Die kurzen Kapitel aus der Sicht eines Opfers sind harter Tobak und bestimmt nicht für empfindliche Gemüter geeignet. Sie gehen einem nicht mehr aus dem Kopf, auch wenn sie nur einen kleinen Teil des Buches ausmachen, da die Panik und Todesangst des Opfers sehr anschaulich beschrieben ist. Der Schwerpunkt liegt mehr auf Krimi/Thriller als auf Psycho, was mir ausgesprochen gut gefällt und „Das Skript“ zu meinem Favoriten unter den Strobel-Thrillern macht.

Der traurige Polizist von Deon Meyer

Klappentext:

Der Polizist Mat Joubert hat alles verloren. Seine Frau ist bei einem Polizeieinsatz ims Leben gekommen. Seitdem ist er kaum noch fähig, seinen Dienst zu verrichten. Doch dann kommt ein neuer Chef in die Abteilung, der ihn am liebsten kaltstellen möchte, und gleichzeitig beginnt eine mysteriöse Mordserie, die ganz Kapstadt in Aufregung versetzt. Mit einer deutschen Pistole aus dem 19. Jahrhundert werden Weiße umgebracht, die scheinbar nichts miteinander zu tun haben.

Mein Eindruck:

Aufgefallen sind mir gleich am Anfang die ungewohnten Namen der Personen, die einem immer wieder klar machen, dass das Buch auf einem anderen Kontinent und fast schon in einer anderen Welt spielen. Die verschiedenen Bevölkerungsgruppen Südafrikas sind nicht das Hauptthema, aber die Problematik zwischen Schwarz und Weiss fließt am Rande immer wieder in die Erzählung ein.

Hauptfigur Mat Joubert ist menschlich am Ende, aber gerade eben nicht der Typ „abgestürzter Ermittler“, der die gängigen Klischees erfüllt und mich schon nervt, wenn er wieder mal in einem Buch verwurstet wird. Man leidet mit dem sympathischen großen und übergewichtigen Polizisten, der sich im Laufe des Buches im wahrsten Sinne des Wortes freischwimmt.
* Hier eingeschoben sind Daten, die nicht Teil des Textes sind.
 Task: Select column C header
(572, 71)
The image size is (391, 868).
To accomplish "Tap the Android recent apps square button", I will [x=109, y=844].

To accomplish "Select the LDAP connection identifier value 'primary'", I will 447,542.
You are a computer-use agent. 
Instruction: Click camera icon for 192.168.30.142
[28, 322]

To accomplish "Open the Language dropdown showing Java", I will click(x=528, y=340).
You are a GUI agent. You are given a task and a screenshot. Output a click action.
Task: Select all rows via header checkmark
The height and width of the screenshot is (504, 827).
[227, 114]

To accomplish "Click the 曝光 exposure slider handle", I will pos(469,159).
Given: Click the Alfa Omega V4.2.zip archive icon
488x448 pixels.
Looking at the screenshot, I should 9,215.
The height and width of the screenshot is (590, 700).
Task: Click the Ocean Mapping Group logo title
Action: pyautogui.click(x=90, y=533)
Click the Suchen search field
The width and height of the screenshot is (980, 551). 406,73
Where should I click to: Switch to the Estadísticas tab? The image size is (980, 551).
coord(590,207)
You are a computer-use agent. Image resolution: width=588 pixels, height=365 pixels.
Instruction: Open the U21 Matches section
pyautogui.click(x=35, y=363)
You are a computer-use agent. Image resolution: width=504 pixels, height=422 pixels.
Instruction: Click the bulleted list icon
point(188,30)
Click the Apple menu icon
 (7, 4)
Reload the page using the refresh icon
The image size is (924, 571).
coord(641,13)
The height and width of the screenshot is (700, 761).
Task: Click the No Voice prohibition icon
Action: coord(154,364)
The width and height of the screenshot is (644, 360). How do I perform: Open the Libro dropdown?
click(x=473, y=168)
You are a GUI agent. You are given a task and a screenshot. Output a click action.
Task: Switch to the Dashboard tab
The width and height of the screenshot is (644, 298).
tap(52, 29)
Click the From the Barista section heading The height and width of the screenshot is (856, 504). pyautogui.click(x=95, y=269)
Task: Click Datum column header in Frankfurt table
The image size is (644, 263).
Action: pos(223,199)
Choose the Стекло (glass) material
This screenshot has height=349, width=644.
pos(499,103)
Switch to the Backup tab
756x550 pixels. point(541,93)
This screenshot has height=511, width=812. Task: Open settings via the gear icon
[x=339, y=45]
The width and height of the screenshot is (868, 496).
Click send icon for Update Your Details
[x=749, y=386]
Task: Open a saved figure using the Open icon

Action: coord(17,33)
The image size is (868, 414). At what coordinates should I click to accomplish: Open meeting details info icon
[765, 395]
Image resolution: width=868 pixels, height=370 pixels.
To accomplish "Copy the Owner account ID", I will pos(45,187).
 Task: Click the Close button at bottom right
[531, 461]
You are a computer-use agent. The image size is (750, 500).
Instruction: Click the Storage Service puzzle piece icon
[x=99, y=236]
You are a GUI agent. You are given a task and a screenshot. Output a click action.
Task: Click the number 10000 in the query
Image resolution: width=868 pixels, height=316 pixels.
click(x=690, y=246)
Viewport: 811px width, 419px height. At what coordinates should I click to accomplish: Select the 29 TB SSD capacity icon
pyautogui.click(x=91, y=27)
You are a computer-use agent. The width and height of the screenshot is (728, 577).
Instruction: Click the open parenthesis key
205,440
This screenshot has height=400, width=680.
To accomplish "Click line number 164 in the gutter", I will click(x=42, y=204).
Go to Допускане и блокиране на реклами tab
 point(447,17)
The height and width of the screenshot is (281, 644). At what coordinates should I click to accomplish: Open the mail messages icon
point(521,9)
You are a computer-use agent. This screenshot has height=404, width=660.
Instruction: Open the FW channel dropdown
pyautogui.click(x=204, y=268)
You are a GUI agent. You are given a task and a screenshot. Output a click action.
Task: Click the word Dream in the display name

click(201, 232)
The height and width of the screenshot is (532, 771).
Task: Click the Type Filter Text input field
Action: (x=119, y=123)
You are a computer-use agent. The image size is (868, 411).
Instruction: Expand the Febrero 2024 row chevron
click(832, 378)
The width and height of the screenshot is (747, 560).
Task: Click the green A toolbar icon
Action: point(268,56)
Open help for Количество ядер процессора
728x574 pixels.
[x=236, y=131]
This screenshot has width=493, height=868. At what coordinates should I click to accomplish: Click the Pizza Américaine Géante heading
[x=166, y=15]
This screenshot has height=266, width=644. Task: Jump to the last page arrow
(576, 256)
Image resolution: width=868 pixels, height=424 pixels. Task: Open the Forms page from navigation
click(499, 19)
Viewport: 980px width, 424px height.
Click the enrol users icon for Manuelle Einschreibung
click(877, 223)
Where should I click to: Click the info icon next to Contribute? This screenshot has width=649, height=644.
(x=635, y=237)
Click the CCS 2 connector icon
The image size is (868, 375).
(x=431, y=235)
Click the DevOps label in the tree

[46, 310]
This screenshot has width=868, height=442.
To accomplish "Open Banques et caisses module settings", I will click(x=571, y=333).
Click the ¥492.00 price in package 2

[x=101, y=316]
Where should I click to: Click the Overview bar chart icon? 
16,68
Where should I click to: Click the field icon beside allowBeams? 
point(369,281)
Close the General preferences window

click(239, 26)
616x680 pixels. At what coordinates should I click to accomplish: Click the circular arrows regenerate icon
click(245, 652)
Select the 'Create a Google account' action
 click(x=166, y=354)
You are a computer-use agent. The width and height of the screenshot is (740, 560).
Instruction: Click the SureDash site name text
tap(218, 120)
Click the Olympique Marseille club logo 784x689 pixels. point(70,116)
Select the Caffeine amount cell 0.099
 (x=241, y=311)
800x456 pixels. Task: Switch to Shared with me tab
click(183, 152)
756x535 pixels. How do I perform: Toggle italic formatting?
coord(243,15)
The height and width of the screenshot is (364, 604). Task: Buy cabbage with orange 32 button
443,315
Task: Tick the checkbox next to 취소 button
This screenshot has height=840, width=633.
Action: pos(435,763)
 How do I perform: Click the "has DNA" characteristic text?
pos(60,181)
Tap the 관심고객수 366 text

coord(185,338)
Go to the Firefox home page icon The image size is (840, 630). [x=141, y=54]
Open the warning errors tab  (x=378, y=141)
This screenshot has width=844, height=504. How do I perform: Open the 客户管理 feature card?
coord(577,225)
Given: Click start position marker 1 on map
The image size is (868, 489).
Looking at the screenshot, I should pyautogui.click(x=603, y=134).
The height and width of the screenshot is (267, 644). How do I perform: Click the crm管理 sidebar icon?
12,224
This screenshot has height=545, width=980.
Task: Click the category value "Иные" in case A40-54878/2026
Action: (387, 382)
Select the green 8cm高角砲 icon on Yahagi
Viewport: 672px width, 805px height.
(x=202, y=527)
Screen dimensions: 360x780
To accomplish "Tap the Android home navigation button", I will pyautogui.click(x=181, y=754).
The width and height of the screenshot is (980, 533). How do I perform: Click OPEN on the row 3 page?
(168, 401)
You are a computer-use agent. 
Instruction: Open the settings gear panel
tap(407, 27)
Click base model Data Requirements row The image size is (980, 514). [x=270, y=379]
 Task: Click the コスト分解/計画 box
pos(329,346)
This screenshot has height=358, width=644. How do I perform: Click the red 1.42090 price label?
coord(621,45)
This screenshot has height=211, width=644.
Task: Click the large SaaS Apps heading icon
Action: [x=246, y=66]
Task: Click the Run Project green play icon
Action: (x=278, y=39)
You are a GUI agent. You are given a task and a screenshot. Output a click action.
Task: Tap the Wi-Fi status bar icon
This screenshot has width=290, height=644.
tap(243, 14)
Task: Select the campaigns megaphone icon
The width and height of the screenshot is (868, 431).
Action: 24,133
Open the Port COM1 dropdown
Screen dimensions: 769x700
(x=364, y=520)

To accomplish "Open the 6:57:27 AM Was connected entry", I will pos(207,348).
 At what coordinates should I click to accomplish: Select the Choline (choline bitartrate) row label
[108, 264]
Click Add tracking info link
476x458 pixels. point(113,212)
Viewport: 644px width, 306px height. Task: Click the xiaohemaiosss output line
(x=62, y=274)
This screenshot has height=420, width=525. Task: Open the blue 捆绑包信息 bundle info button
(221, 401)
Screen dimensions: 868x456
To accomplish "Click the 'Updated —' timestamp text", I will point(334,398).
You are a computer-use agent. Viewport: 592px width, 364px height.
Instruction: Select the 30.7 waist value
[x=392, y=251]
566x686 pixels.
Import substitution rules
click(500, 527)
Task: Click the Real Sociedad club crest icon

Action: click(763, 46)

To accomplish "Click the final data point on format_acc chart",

Mats Gefühlswelt ist ebenso lesenswert wie die verschiedenen Nebenfiguren, denen mit wenigen Sätzen schon gekonnt Leben eingehaucht und eine eigene Geschichte verliehen wird.

Anfangs eher nebenbei wird die Mordserie verfolgt und auch die Grundstimmung ist gemächlich, aber nicht langweilig. Bis die Tatsache, dass immer weiter gemordet wird, einen gewissen Druck auf Mat aufbaut, denn er findet das Motiv nicht, das den unbekannten Mörder entlarven könnte. Die Krimihandlung gewinnt erst allmählich an Bedeutung und bevor man sich versieht, wurde man in die Geschichte förmlich gegen seinen Willen hineingezogen und kann das Buch nicht mehr weglegen.

Ein Krimi, der die Leichtigkeit guter Unterhaltung mit tiefen Einblicken in die menschliche Seele verbindet.